There are no plans to establish a managed isolation and quarantine facility at one of the country's New Zealand Defence Force camps, health authorities say.
This is despite calls from some of New Zealand's most prominent Covid-19 experts to shift the facilities outside of major cities.
Epidemiologist Professor Michael Baker has suggested building a state-of-the-art facility the Air Force base at Ohakea which could be used in future pandemics too.
The main advantage would be a reduction in the risk of border control failures, which can lead to outbreaks in large cities with both health and economic impacts.
Baker says there are still question marks about how safe hotels are for housing recent returnees from overseas, especially around ventilation.
"The finger has been pointed at lift buttons and rubbish bin lids but, really, in most of those cases you can't distinguish between fomite (touching a surface) and an aerosol," he says.
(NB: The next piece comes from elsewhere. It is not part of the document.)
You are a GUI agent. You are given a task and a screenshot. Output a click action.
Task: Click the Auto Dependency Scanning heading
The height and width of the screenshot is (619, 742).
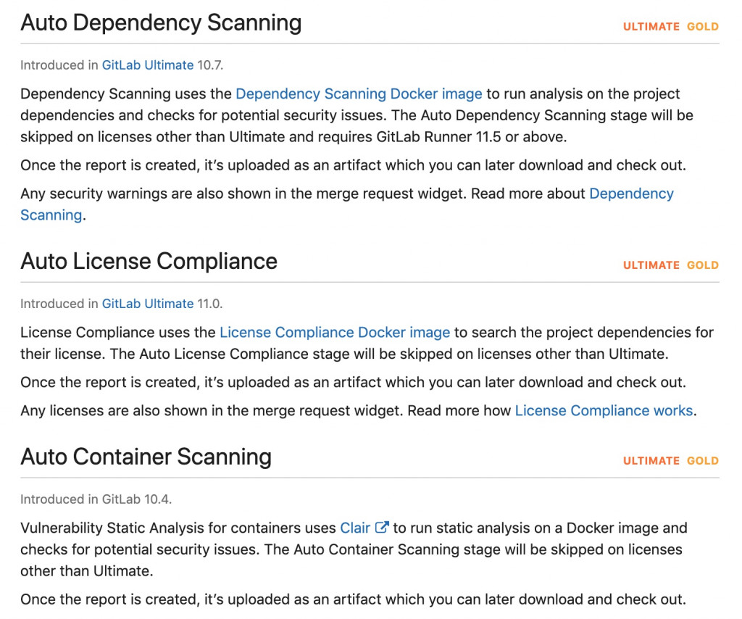pos(161,23)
"They are things that would be fixed in a purpose-built facility ... One of the benefits it provides is a facility that could be used for future pandemics as well.
"It's a huge decision to work through, but given the increasing risks for pandemics of various scales, we think it would be maybe a strategic asset that should be looked at."
However, a specialist facility could reduce the number of people coming into New Zealand due to only having one facility to house returnees.
The call comes amid the revelation the case which sparked the major shutdown of Auckland's CBD could have mingled with Grand Millenium MIQ returnees who evacuated on Monday following a fire alarm. The suggestion she caught the virus at that time has been quashed by the Ministry of Health.
A spokesperson for Managed Isolation and Quarantine says a key constraint of setting up a new facility is the essential workforce.
"We need nurses, defence personnel and police to run these facilities, and this a limited workforce," they said.
"In addition to workforce supply issues, a minority of hotels meet our requirements.
"There are a limited number of suitable facilities that are in locations where there is also a suitable hospital facility."
Baker also earlier called for a traffic-light system be introduced to allow people from states overseas where the virus has been eliminated to avoid quarantine.
The system also suggests people from places where there is a controlled spread of the virus to isolate at home, under the same strict MIQ restrictions.
However, the MIQ spokesperson says this again is something not on their radar.
"People entering New Zealand must stay in managed isolation or quarantine for at least 14 days and complete a health assessment and return a negative Covid-19 test before they can go into the community," they said.
"People can apply for exemptions on specific grounds but the threshold is extremely high and very few exemptions are granted."